■ Short problem
Please write out these entries again, substituting "How can I perform" for every "How do I perform" and leaving everything else unchanged.

■ Data records

_ _ _ _

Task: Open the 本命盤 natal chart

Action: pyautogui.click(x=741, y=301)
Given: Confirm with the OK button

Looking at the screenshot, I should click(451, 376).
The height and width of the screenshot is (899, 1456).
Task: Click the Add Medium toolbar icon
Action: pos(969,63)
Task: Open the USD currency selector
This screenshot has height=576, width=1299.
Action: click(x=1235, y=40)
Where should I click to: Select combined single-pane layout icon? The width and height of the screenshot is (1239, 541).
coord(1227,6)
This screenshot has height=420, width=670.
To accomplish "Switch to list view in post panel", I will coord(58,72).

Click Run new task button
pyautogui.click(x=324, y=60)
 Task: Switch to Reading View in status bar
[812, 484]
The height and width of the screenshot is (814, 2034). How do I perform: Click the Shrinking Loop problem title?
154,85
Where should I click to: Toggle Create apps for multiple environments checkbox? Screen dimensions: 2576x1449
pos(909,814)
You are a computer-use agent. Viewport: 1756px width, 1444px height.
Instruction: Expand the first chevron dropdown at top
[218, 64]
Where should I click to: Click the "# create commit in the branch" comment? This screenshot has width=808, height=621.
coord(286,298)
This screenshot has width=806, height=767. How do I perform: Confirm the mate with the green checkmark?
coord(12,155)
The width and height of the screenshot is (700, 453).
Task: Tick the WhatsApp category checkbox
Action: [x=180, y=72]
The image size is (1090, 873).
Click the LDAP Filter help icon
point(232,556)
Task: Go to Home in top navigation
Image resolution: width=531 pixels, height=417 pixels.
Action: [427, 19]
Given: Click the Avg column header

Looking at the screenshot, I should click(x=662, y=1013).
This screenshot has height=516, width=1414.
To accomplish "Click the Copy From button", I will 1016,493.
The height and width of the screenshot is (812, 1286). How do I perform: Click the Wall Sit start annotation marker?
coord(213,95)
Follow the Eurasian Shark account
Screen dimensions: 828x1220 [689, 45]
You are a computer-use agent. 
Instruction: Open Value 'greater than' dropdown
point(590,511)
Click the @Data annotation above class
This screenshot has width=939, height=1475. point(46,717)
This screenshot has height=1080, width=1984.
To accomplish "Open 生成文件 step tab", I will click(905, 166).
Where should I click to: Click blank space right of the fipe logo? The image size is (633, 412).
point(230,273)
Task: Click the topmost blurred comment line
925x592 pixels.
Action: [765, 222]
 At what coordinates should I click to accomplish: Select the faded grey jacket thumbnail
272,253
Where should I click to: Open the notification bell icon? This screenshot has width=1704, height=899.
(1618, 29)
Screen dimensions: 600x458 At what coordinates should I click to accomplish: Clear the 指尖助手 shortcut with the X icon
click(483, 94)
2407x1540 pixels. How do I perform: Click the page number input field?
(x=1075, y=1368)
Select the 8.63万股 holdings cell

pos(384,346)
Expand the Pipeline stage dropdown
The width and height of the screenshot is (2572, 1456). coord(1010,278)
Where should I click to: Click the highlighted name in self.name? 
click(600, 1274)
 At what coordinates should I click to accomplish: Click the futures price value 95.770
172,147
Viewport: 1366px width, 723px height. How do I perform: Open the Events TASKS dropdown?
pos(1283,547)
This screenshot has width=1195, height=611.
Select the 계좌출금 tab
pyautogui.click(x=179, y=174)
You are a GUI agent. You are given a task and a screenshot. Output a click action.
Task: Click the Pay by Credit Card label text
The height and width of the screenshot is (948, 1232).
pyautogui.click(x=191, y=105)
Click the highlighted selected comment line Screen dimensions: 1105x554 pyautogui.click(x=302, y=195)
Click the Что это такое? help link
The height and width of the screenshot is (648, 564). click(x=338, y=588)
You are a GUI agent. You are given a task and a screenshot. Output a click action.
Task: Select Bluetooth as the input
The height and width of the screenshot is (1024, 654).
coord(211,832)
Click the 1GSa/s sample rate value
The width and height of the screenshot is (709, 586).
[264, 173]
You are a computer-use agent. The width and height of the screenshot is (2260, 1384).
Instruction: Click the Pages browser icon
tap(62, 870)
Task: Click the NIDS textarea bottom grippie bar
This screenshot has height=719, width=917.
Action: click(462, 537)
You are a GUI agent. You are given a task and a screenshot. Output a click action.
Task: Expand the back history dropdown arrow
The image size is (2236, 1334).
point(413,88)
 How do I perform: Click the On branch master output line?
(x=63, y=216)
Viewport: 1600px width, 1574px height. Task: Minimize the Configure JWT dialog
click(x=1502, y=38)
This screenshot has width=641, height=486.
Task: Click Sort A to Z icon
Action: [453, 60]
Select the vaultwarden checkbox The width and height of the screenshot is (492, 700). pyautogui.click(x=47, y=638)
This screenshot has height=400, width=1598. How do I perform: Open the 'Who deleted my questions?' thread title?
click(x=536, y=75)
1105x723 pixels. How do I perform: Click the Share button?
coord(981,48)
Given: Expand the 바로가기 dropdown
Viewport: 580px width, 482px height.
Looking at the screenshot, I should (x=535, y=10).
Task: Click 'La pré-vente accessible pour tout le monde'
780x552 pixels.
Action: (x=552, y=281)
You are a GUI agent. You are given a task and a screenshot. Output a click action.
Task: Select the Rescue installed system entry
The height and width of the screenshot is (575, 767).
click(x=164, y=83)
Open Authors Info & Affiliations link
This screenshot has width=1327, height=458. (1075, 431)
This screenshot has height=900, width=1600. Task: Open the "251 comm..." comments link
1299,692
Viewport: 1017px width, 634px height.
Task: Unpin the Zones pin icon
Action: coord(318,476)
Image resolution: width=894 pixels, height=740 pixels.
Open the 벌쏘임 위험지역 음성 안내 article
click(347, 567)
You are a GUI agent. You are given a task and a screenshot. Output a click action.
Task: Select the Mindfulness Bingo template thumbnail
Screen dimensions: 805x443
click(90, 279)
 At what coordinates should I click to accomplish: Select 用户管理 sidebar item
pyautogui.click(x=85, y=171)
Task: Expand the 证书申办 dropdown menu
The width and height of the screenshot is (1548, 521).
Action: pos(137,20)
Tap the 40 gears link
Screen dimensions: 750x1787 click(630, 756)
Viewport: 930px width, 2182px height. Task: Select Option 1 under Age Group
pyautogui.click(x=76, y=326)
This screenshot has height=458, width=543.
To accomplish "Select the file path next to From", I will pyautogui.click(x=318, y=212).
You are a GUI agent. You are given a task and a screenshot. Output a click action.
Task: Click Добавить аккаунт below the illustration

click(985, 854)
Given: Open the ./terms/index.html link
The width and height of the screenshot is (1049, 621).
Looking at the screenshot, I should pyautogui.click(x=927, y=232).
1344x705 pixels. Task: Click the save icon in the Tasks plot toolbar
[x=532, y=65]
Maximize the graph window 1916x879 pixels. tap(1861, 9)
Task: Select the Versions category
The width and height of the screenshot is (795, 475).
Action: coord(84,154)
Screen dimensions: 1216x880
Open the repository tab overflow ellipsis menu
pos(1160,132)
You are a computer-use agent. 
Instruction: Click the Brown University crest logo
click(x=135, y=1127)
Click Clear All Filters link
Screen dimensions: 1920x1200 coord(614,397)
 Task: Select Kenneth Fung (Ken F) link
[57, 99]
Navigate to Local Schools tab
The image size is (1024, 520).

_ _ _ _

■ Task response
Task: Open the 本命盤 natal chart

Action: pyautogui.click(x=741, y=301)
Given: Confirm with the OK button

Looking at the screenshot, I should click(451, 376).
The height and width of the screenshot is (899, 1456).
Task: Click the Add Medium toolbar icon
Action: pos(969,63)
Task: Open the USD currency selector
This screenshot has height=576, width=1299.
Action: click(x=1235, y=40)
Where should I click to: Select combined single-pane layout icon? The width and height of the screenshot is (1239, 541).
coord(1227,6)
This screenshot has height=420, width=670.
To accomplish "Switch to list view in post panel", I will coord(58,72).

Click Run new task button
pyautogui.click(x=324, y=60)
 Task: Switch to Reading View in status bar
[812, 484]
The height and width of the screenshot is (814, 2034). How can I perform: Click the Shrinking Loop problem title?
154,85
Where should I click to: Toggle Create apps for multiple environments checkbox? Screen dimensions: 2576x1449
pos(909,814)
You are a computer-use agent. Viewport: 1756px width, 1444px height.
Instruction: Expand the first chevron dropdown at top
[218, 64]
Where should I click to: Click the "# create commit in the branch" comment? This screenshot has width=808, height=621.
coord(286,298)
This screenshot has width=806, height=767. How can I perform: Confirm the mate with the green checkmark?
coord(12,155)
The width and height of the screenshot is (700, 453).
Task: Tick the WhatsApp category checkbox
Action: [x=180, y=72]
The image size is (1090, 873).
Click the LDAP Filter help icon
point(232,556)
Task: Go to Home in top navigation
Image resolution: width=531 pixels, height=417 pixels.
Action: [427, 19]
Given: Click the Avg column header

Looking at the screenshot, I should click(x=662, y=1013).
This screenshot has height=516, width=1414.
To accomplish "Click the Copy From button", I will 1016,493.
The height and width of the screenshot is (812, 1286). How can I perform: Click the Wall Sit start annotation marker?
coord(213,95)
Follow the Eurasian Shark account
Screen dimensions: 828x1220 [689, 45]
You are a computer-use agent. 
Instruction: Open Value 'greater than' dropdown
point(590,511)
Click the @Data annotation above class
This screenshot has width=939, height=1475. point(46,717)
This screenshot has height=1080, width=1984.
To accomplish "Open 生成文件 step tab", I will click(905, 166).
Where should I click to: Click blank space right of the fipe logo? The image size is (633, 412).
point(230,273)
Task: Click the topmost blurred comment line
925x592 pixels.
Action: [765, 222]
 At what coordinates should I click to accomplish: Select the faded grey jacket thumbnail
272,253
Where should I click to: Open the notification bell icon? This screenshot has width=1704, height=899.
(1618, 29)
Screen dimensions: 600x458 At what coordinates should I click to accomplish: Clear the 指尖助手 shortcut with the X icon
click(483, 94)
2407x1540 pixels. How can I perform: Click the page number input field?
(x=1075, y=1368)
Select the 8.63万股 holdings cell

pos(384,346)
Expand the Pipeline stage dropdown
The width and height of the screenshot is (2572, 1456). coord(1010,278)
Where should I click to: Click the highlighted name in self.name? 
click(600, 1274)
 At what coordinates should I click to accomplish: Click the futures price value 95.770
172,147
Viewport: 1366px width, 723px height. How can I perform: Open the Events TASKS dropdown?
pos(1283,547)
This screenshot has width=1195, height=611.
Select the 계좌출금 tab
pyautogui.click(x=179, y=174)
You are a GUI agent. You are given a task and a screenshot. Output a click action.
Task: Click the Pay by Credit Card label text
The height and width of the screenshot is (948, 1232).
pyautogui.click(x=191, y=105)
Click the highlighted selected comment line Screen dimensions: 1105x554 pyautogui.click(x=302, y=195)
Click the Что это такое? help link
The height and width of the screenshot is (648, 564). click(x=338, y=588)
You are a GUI agent. You are given a task and a screenshot. Output a click action.
Task: Select Bluetooth as the input
The height and width of the screenshot is (1024, 654).
coord(211,832)
Click the 1GSa/s sample rate value
The width and height of the screenshot is (709, 586).
[264, 173]
You are a computer-use agent. The width and height of the screenshot is (2260, 1384).
Instruction: Click the Pages browser icon
tap(62, 870)
Task: Click the NIDS textarea bottom grippie bar
This screenshot has height=719, width=917.
Action: click(462, 537)
You are a GUI agent. You are given a task and a screenshot. Output a click action.
Task: Expand the back history dropdown arrow
The image size is (2236, 1334).
point(413,88)
 How can I perform: Click the On branch master output line?
(x=63, y=216)
Viewport: 1600px width, 1574px height. Task: Minimize the Configure JWT dialog
click(x=1502, y=38)
This screenshot has width=641, height=486.
Task: Click Sort A to Z icon
Action: [453, 60]
Select the vaultwarden checkbox The width and height of the screenshot is (492, 700). pyautogui.click(x=47, y=638)
This screenshot has height=400, width=1598. How can I perform: Open the 'Who deleted my questions?' thread title?
click(x=536, y=75)
1105x723 pixels. How can I perform: Click the Share button?
coord(981,48)
Given: Expand the 바로가기 dropdown
Viewport: 580px width, 482px height.
Looking at the screenshot, I should (x=535, y=10).
Task: Click 'La pré-vente accessible pour tout le monde'
780x552 pixels.
Action: (x=552, y=281)
You are a GUI agent. You are given a task and a screenshot. Output a click action.
Task: Select the Rescue installed system entry
The height and width of the screenshot is (575, 767).
click(x=164, y=83)
Open Authors Info & Affiliations link
This screenshot has width=1327, height=458. (1075, 431)
This screenshot has height=900, width=1600. Task: Open the "251 comm..." comments link
1299,692
Viewport: 1017px width, 634px height.
Task: Unpin the Zones pin icon
Action: coord(318,476)
Image resolution: width=894 pixels, height=740 pixels.
Open the 벌쏘임 위험지역 음성 안내 article
click(347, 567)
You are a GUI agent. You are given a task and a screenshot. Output a click action.
Task: Select the Mindfulness Bingo template thumbnail
Screen dimensions: 805x443
click(90, 279)
 At what coordinates should I click to accomplish: Select 用户管理 sidebar item
pyautogui.click(x=85, y=171)
Task: Expand the 证书申办 dropdown menu
The width and height of the screenshot is (1548, 521).
Action: pos(137,20)
Tap the 40 gears link
Screen dimensions: 750x1787 click(630, 756)
Viewport: 930px width, 2182px height. Task: Select Option 1 under Age Group
pyautogui.click(x=76, y=326)
This screenshot has height=458, width=543.
To accomplish "Select the file path next to From", I will pyautogui.click(x=318, y=212).
You are a GUI agent. You are given a task and a screenshot. Output a click action.
Task: Click Добавить аккаунт below the illustration

click(985, 854)
Given: Open the ./terms/index.html link
The width and height of the screenshot is (1049, 621).
Looking at the screenshot, I should pyautogui.click(x=927, y=232).
1344x705 pixels. Task: Click the save icon in the Tasks plot toolbar
[x=532, y=65]
Maximize the graph window 1916x879 pixels. tap(1861, 9)
Task: Select the Versions category
The width and height of the screenshot is (795, 475).
Action: coord(84,154)
Screen dimensions: 1216x880
Open the repository tab overflow ellipsis menu
pos(1160,132)
You are a computer-use agent. 
Instruction: Click the Brown University crest logo
click(x=135, y=1127)
Click Clear All Filters link
Screen dimensions: 1920x1200 coord(614,397)
 Task: Select Kenneth Fung (Ken F) link
[57, 99]
Navigate to Local Schools tab
The image size is (1024, 520).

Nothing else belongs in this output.